__GIVEN PROBLEM__:
Can you print every line of the rows below verbatim, omitting the pictures?

__DATA TO PROCESS__:
BEGIN
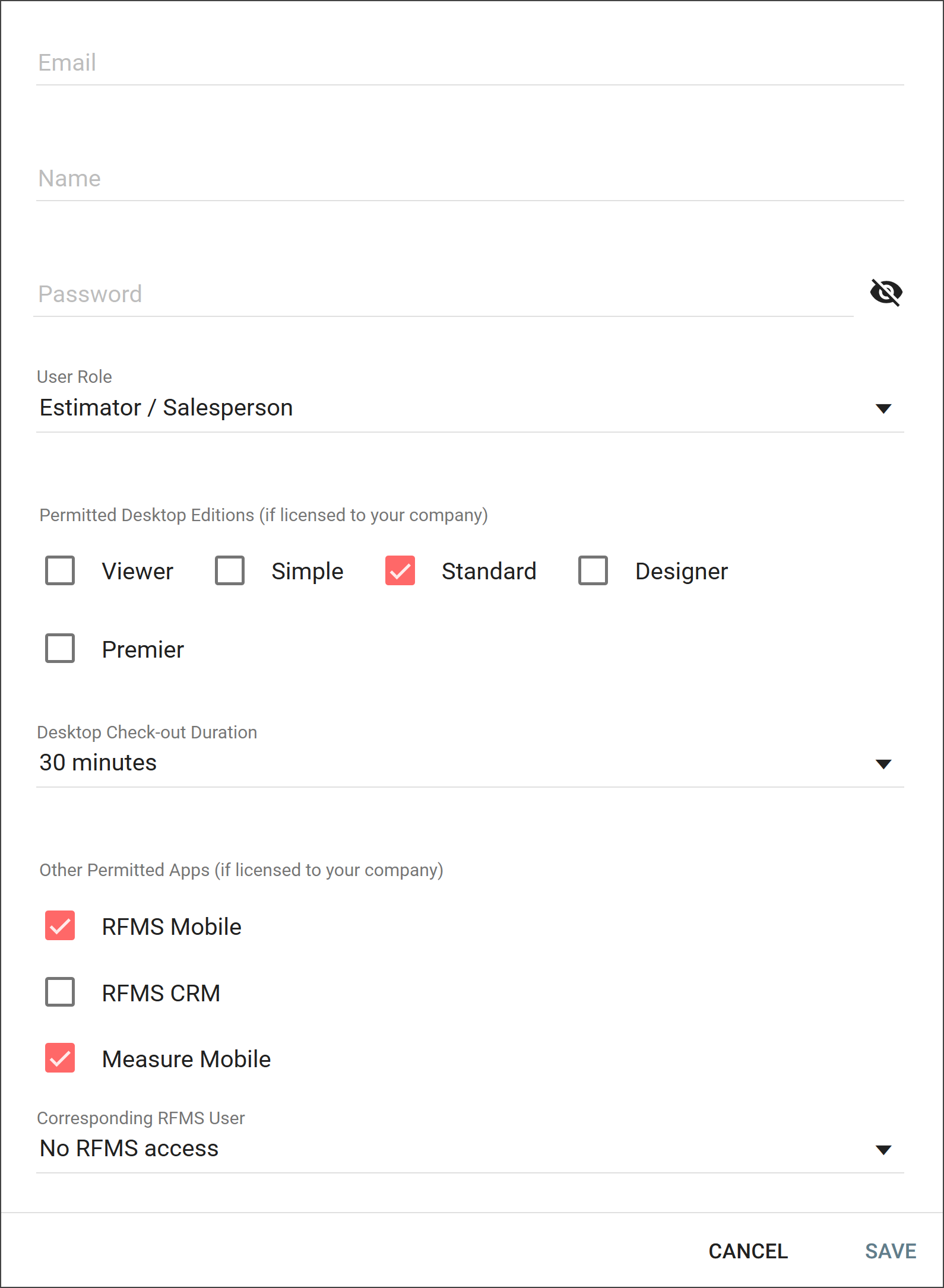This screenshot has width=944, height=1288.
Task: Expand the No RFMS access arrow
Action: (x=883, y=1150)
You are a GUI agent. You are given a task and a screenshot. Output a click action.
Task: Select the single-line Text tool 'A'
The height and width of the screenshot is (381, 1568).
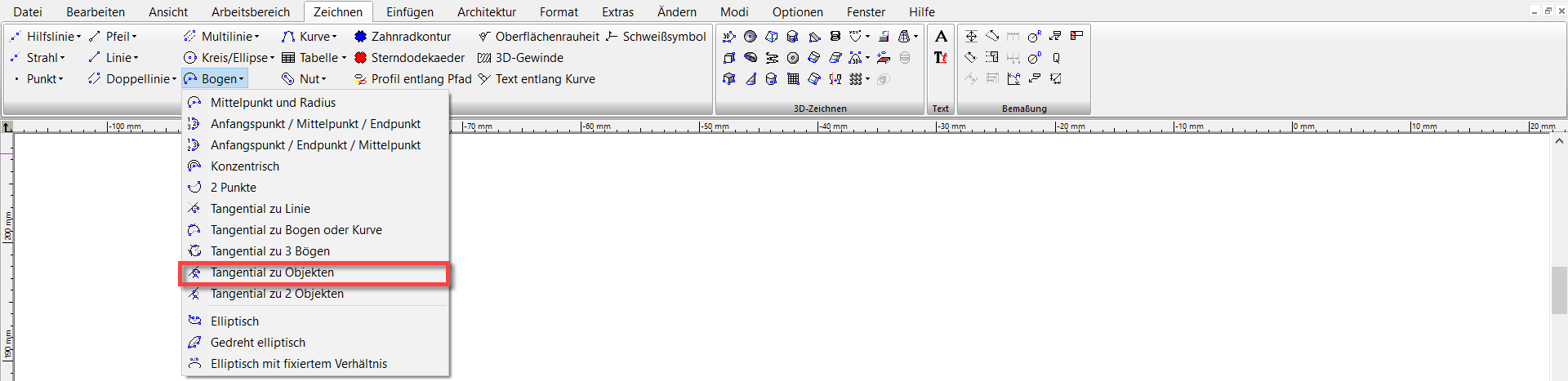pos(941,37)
END
__REPLY TO THE TASK__:
This screenshot has width=944, height=1288.
Task: Expand the No RFMS access arrow
Action: (x=883, y=1150)
You are a GUI agent. You are given a task and a screenshot. Output a click action.
Task: Select the single-line Text tool 'A'
The height and width of the screenshot is (381, 1568).
pos(941,37)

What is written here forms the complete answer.